## Required action:
The lines from the one containing "Task: Click the zoom slider in status bar" through the final line of the listing below are what the answer must repeat, exactly and only, leaving pictures out.

## Supplied records:
== Segment start ==

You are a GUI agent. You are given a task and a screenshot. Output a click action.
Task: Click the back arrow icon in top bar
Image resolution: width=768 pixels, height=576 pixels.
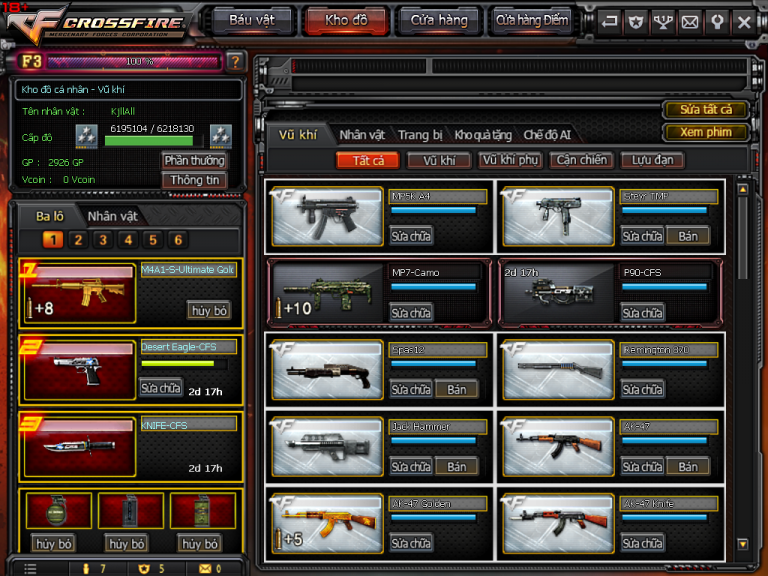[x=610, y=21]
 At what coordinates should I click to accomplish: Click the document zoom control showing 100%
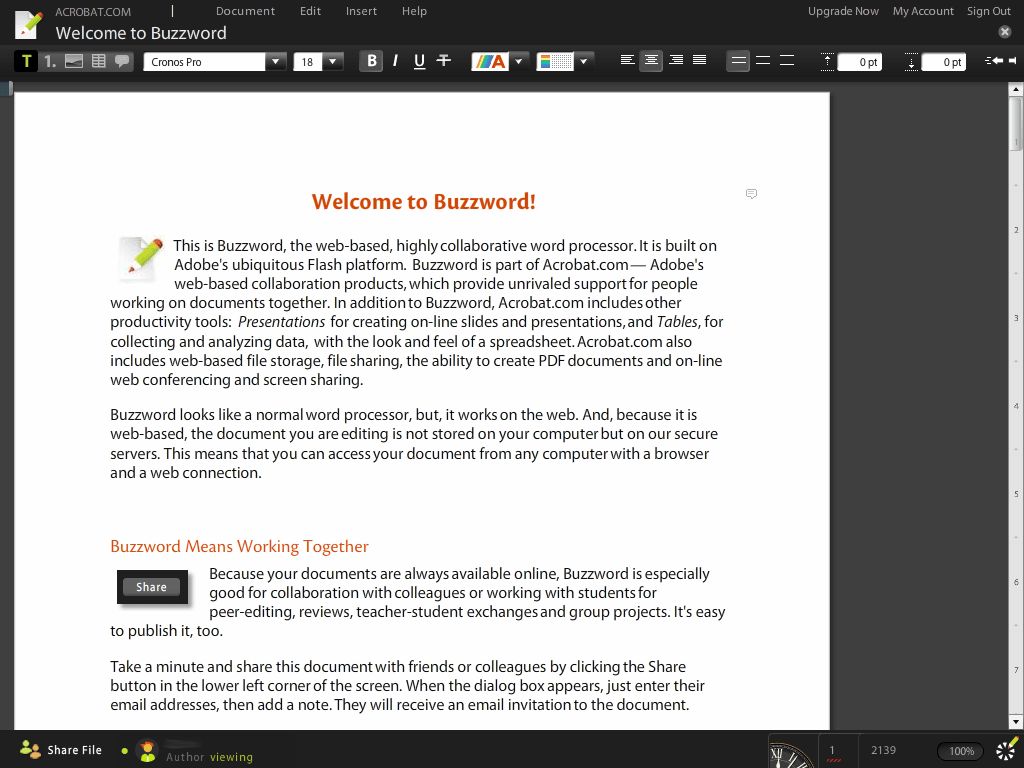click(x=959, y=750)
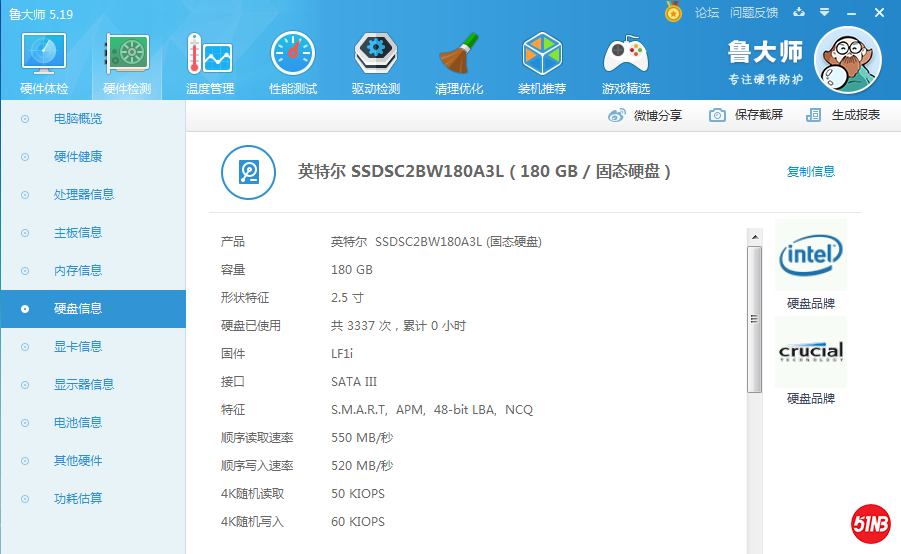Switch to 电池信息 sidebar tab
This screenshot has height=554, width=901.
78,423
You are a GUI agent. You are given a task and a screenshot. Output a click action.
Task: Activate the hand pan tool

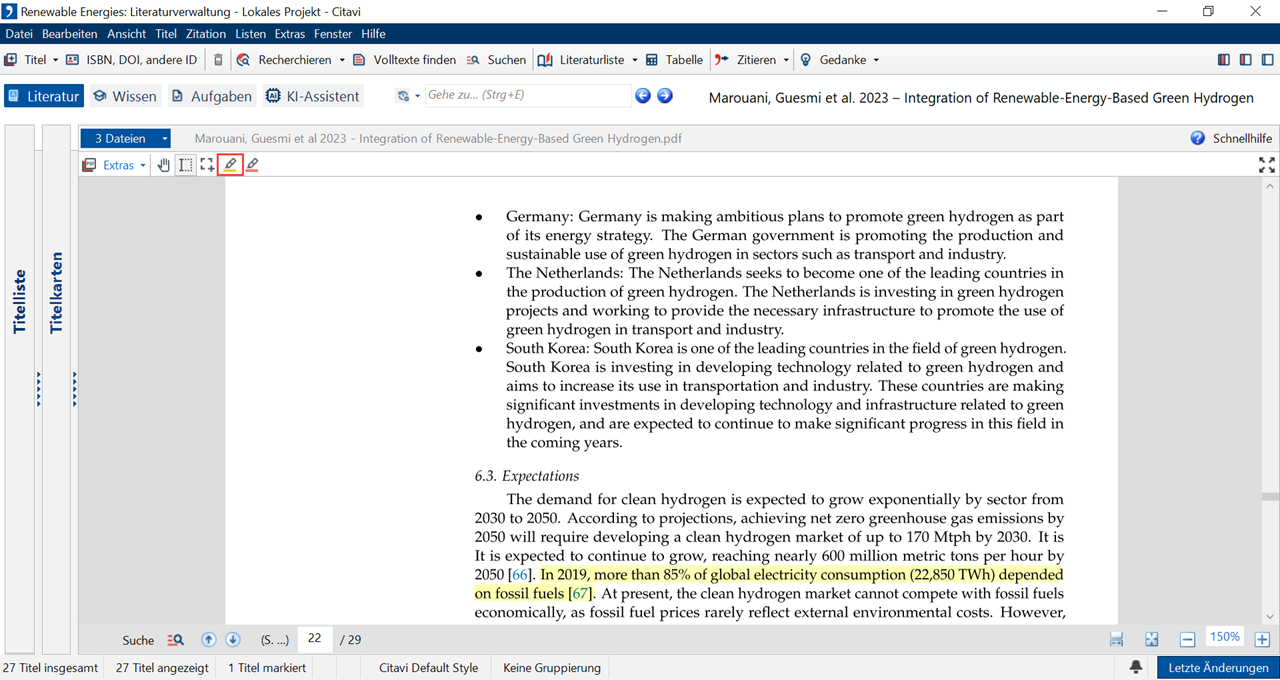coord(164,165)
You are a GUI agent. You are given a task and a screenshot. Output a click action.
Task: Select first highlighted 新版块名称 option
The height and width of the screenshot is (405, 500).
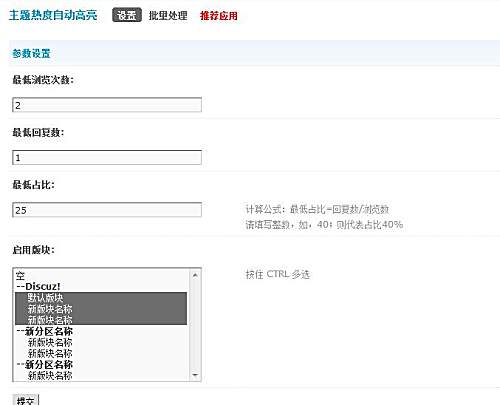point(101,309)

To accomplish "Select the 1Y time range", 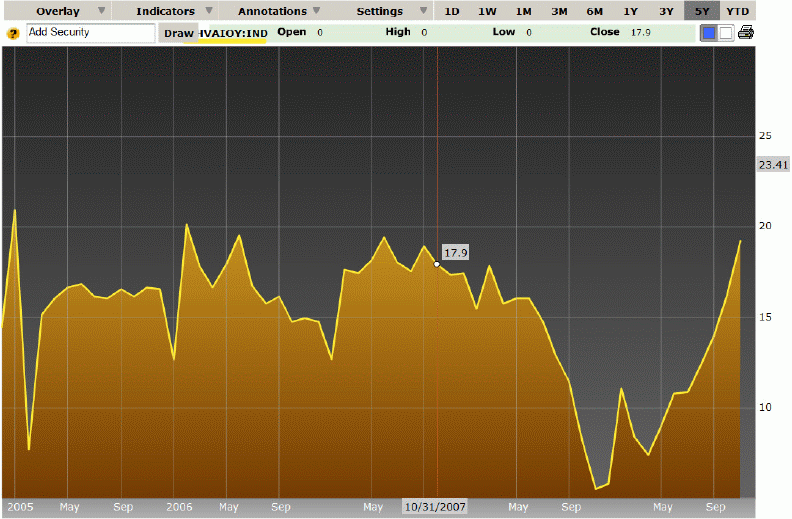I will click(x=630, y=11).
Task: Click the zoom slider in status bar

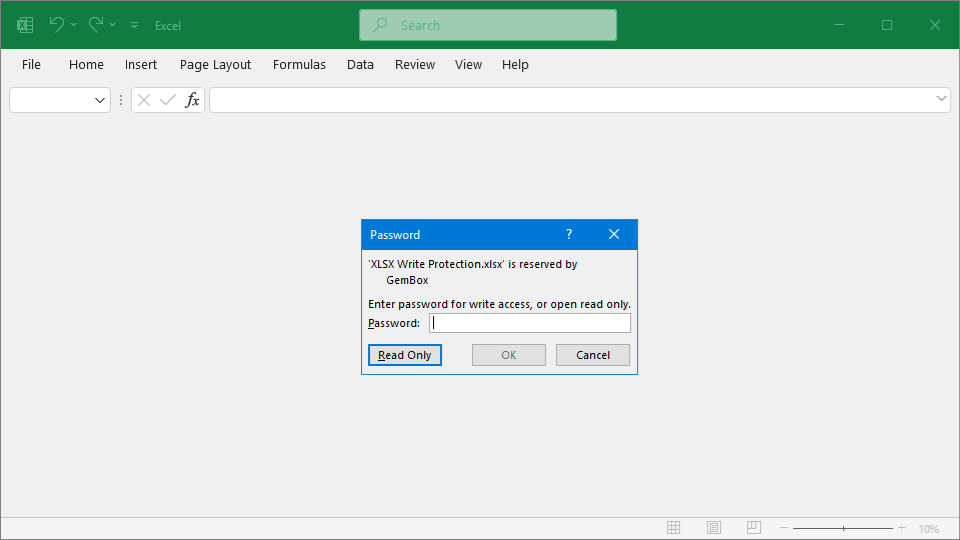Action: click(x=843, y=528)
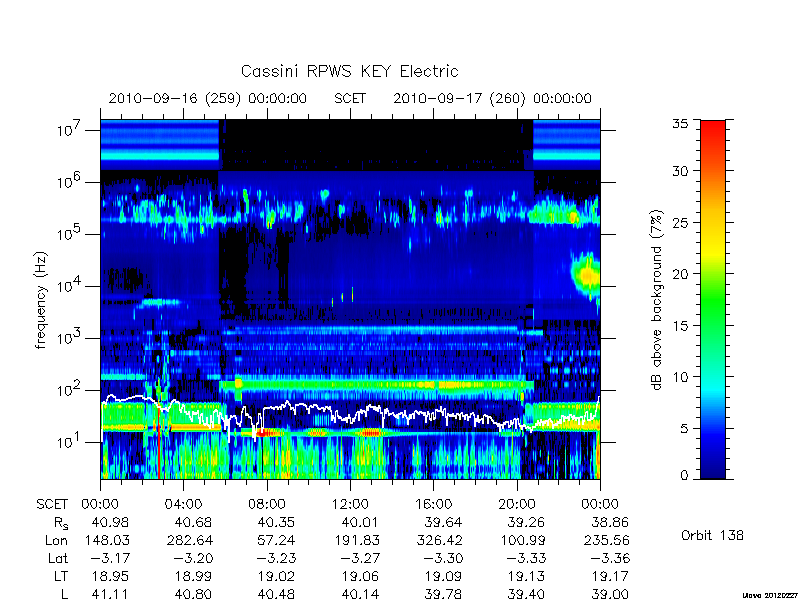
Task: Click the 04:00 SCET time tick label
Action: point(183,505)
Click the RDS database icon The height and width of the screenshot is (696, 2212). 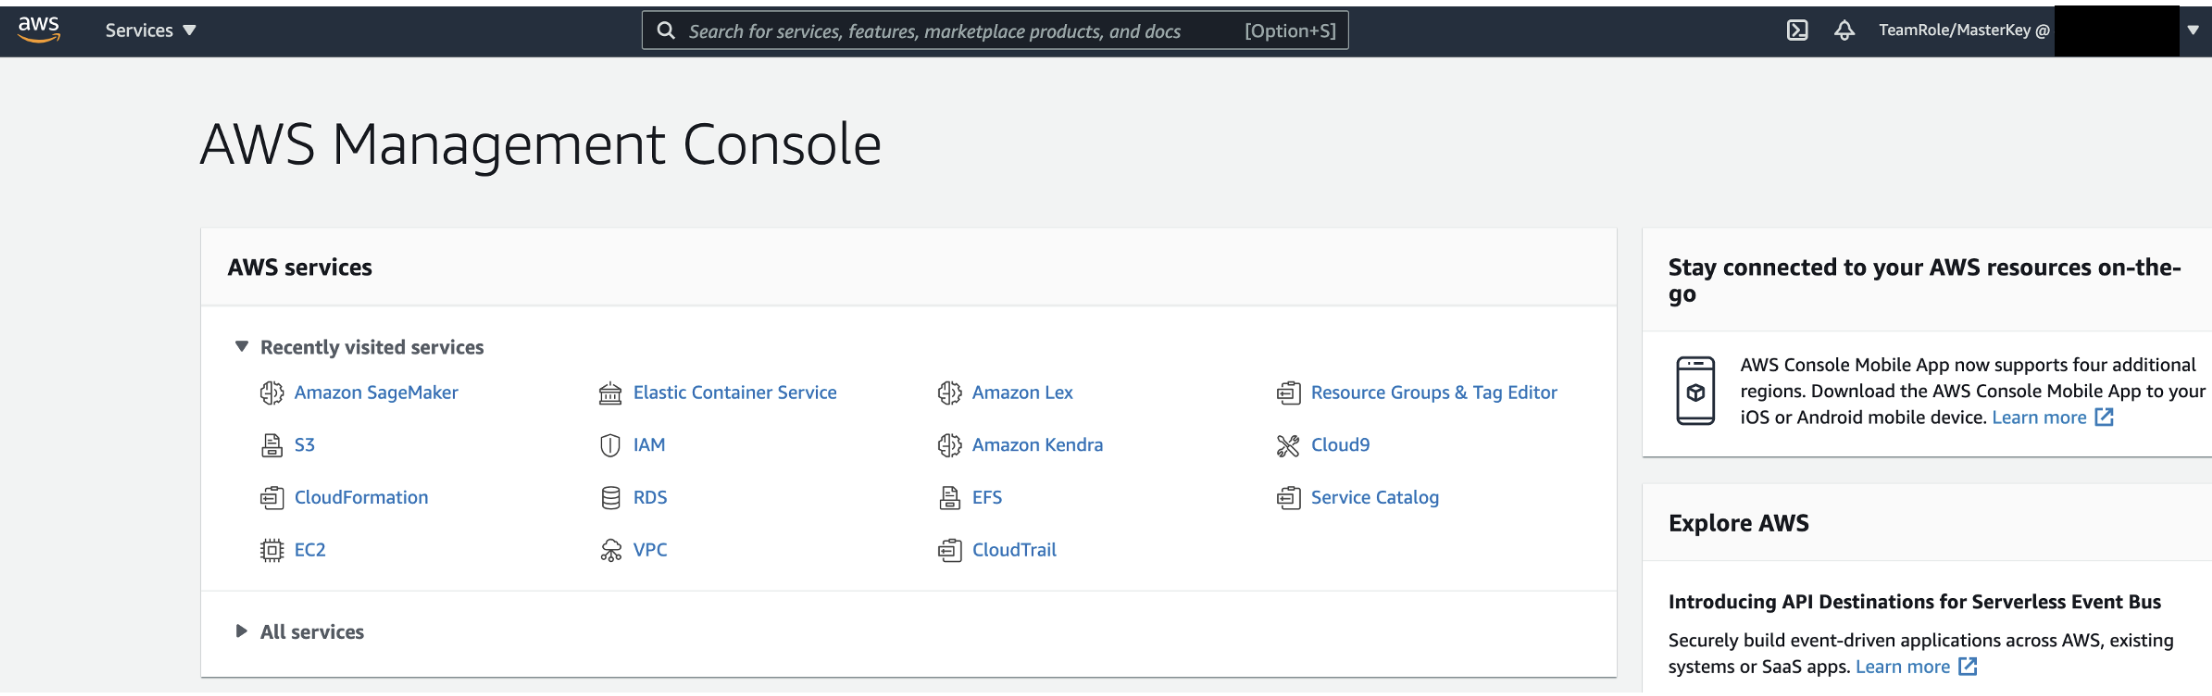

== Segment end ==

## Written reply:
Task: Click the zoom slider in status bar

Action: click(x=843, y=528)
Task: Click the 04:00 SCET time tick label
Action: point(183,505)
Click the RDS database icon The height and width of the screenshot is (696, 2212). 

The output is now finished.